## WORK ITEM
Reproduce all the records word for word. Omit images.

***** INFORMATION SHOWN *****

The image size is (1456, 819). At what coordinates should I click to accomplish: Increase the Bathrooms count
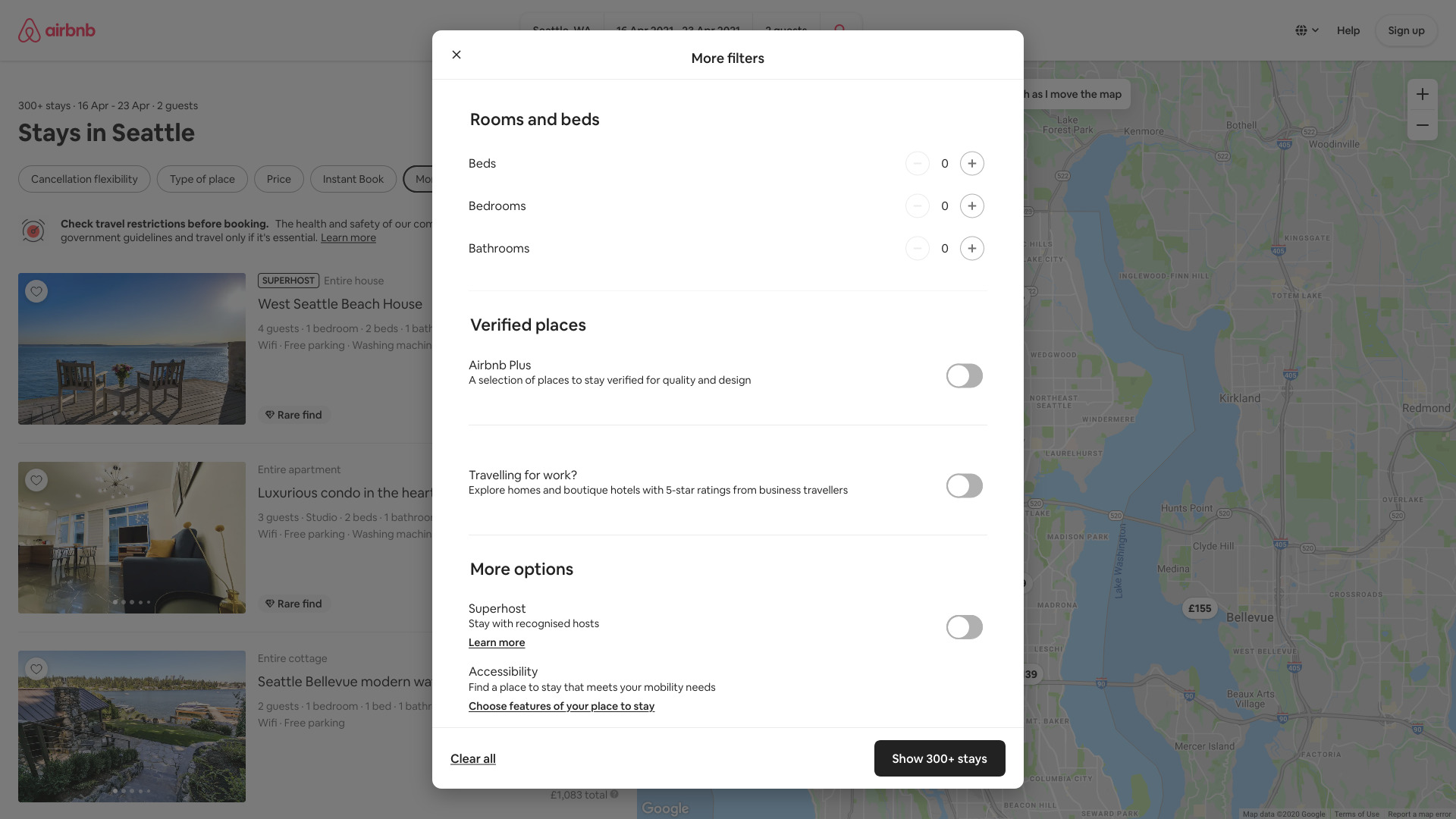(971, 249)
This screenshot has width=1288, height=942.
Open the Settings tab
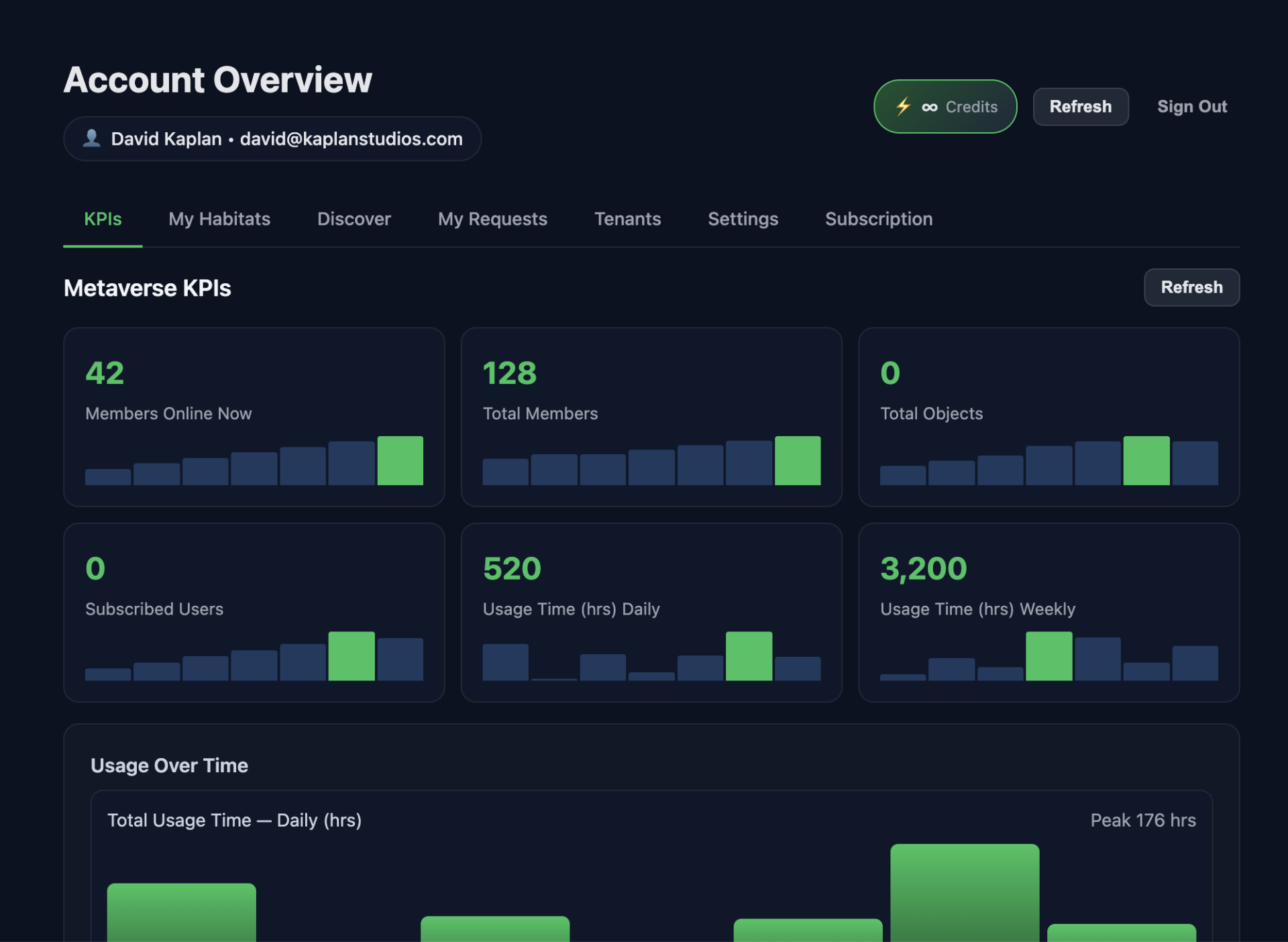743,219
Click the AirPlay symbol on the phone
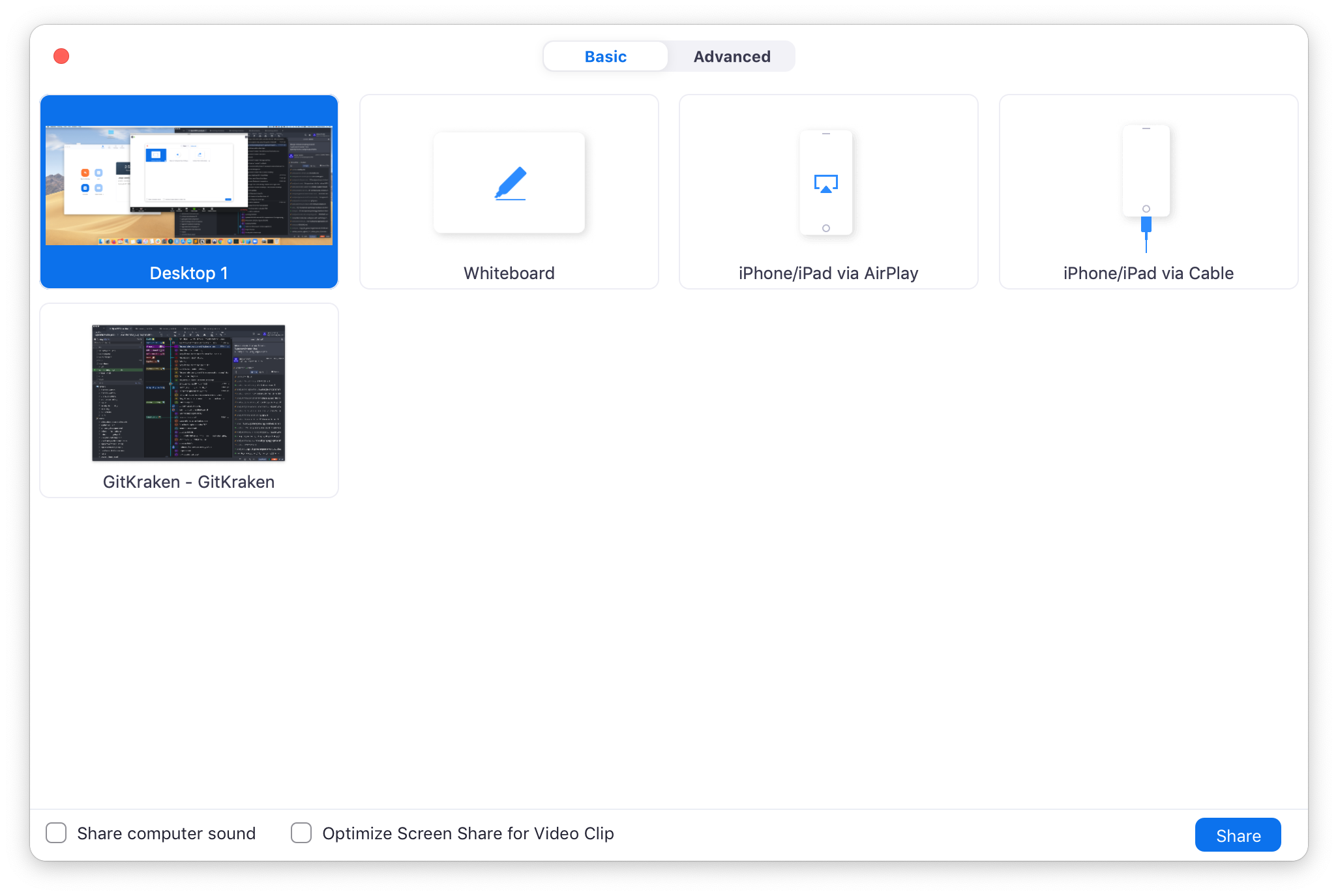This screenshot has height=896, width=1338. [825, 184]
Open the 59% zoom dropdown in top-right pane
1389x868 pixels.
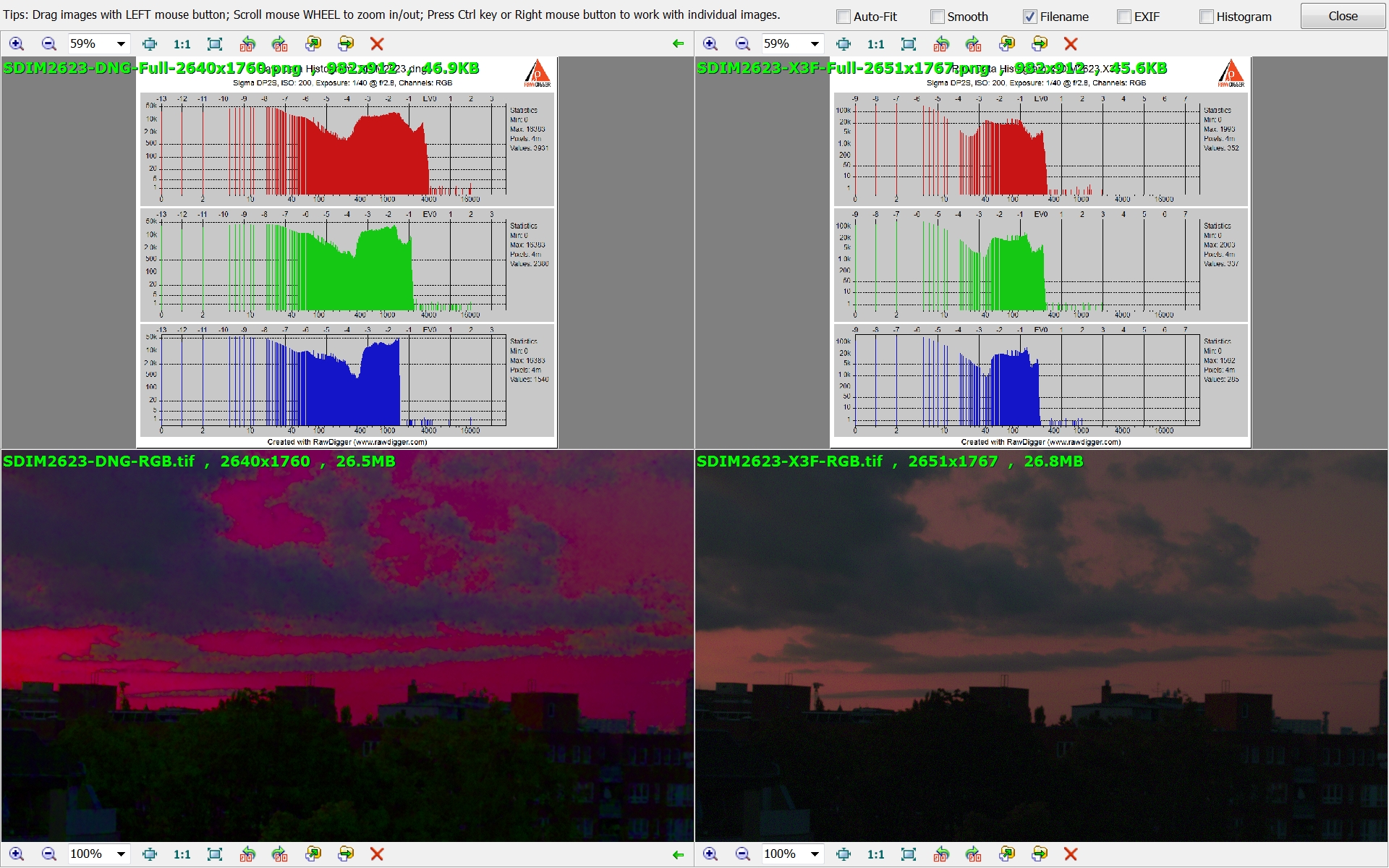click(815, 44)
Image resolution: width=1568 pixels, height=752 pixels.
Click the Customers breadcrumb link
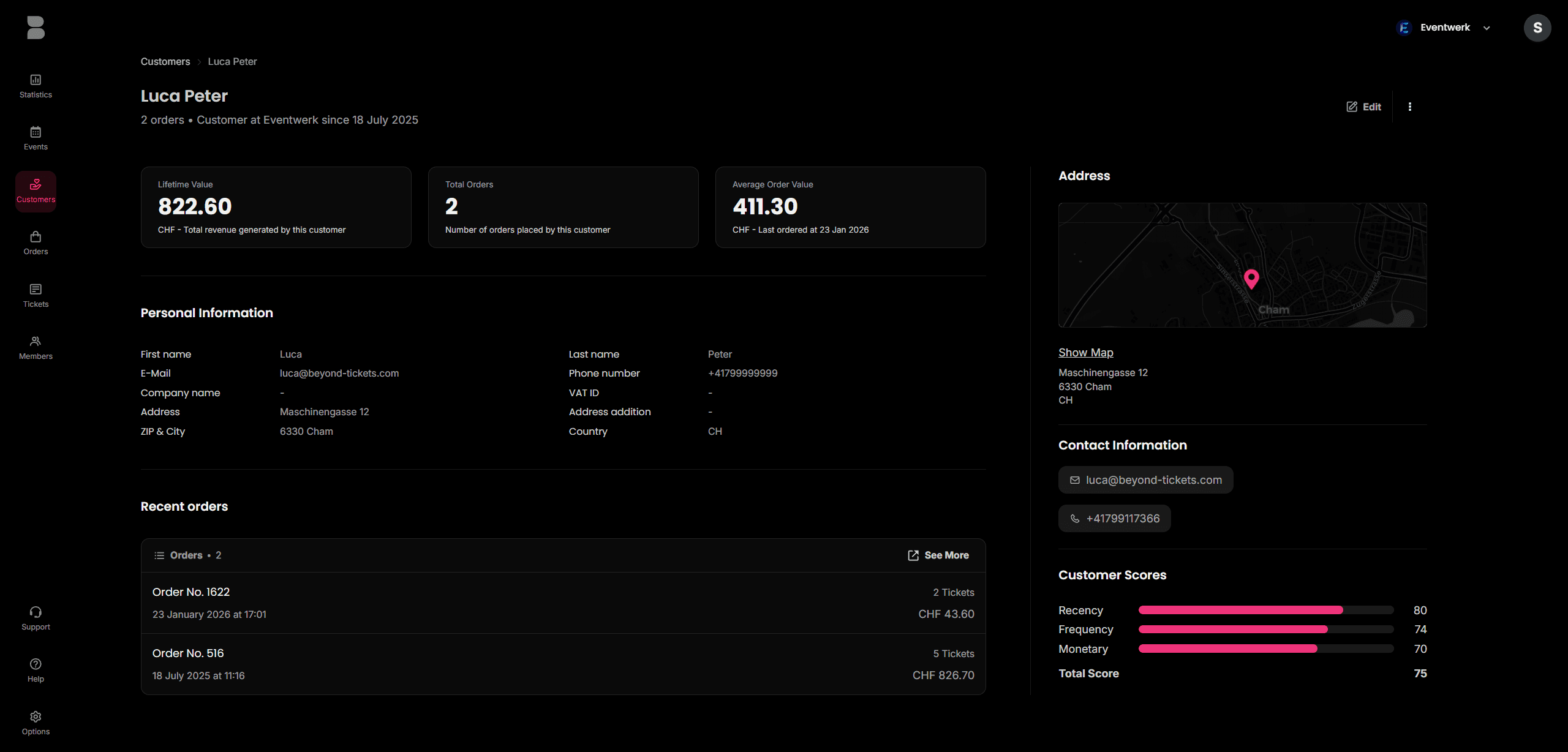pyautogui.click(x=165, y=61)
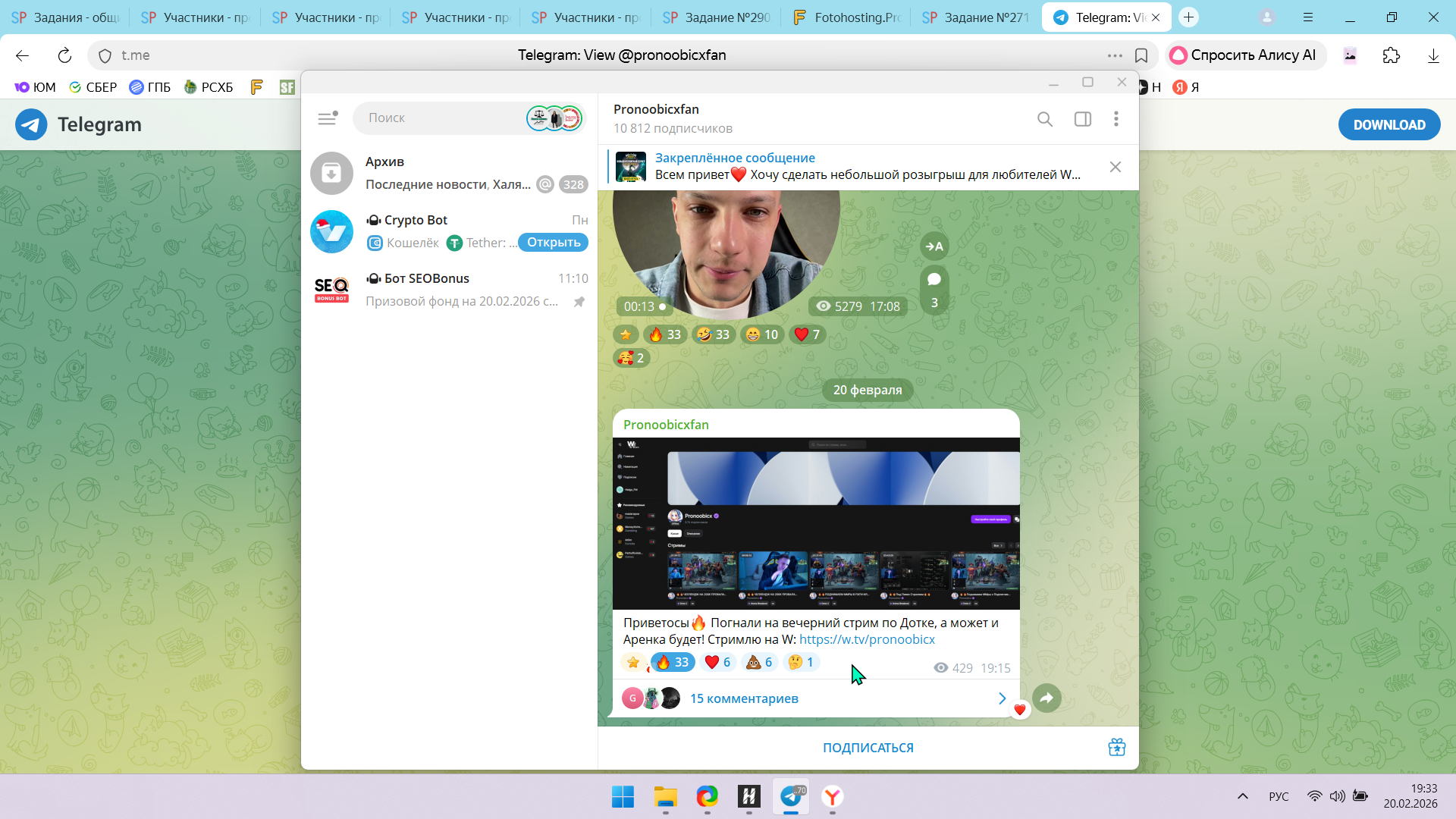Click the gift icon next to subscribe
Viewport: 1456px width, 819px height.
click(x=1116, y=748)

*****

## RESULT OF THE EXERCISE
The image size is (1456, 819). At what coordinates should I click to accomplish: Increase the Bathrooms count
(971, 249)
This screenshot has width=1288, height=942.
Open the Settings tab
743,219
Click the AirPlay symbol on the phone
This screenshot has height=896, width=1338. [825, 184]
Open the 59% zoom dropdown in top-right pane
1389x868 pixels.
click(815, 44)
Image resolution: width=1568 pixels, height=752 pixels.
Click the Customers breadcrumb link
pyautogui.click(x=165, y=61)
Click the gift icon next to subscribe
Viewport: 1456px width, 819px height.
click(x=1116, y=748)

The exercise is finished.